*Task input*:

-=-=-=-=-

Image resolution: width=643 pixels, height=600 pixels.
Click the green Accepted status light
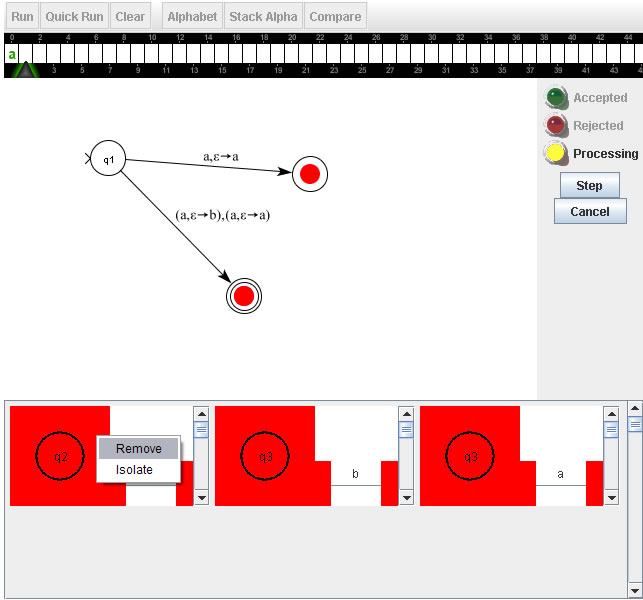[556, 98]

-=-=-=-=-

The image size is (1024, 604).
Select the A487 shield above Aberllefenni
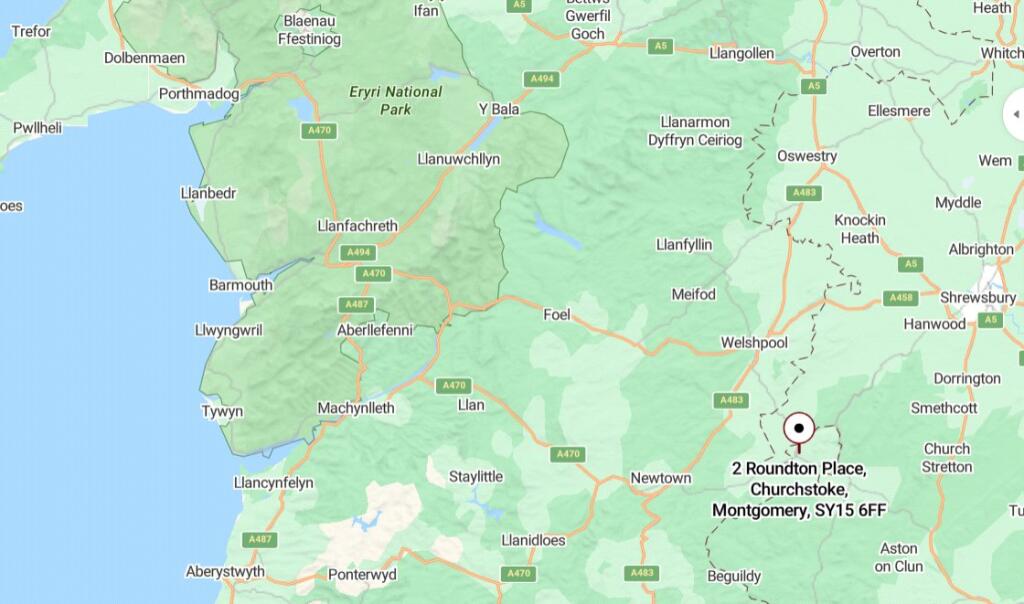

-=-=-=-=-

*Problem to work on*:
Copy out the data from the line containing "The image size is (1024, 604)." through the line containing "Select the A487 shield above Aberllefenni", word for word, with both of those lines included.

*Task solution*:
The image size is (1024, 604).
Select the A487 shield above Aberllefenni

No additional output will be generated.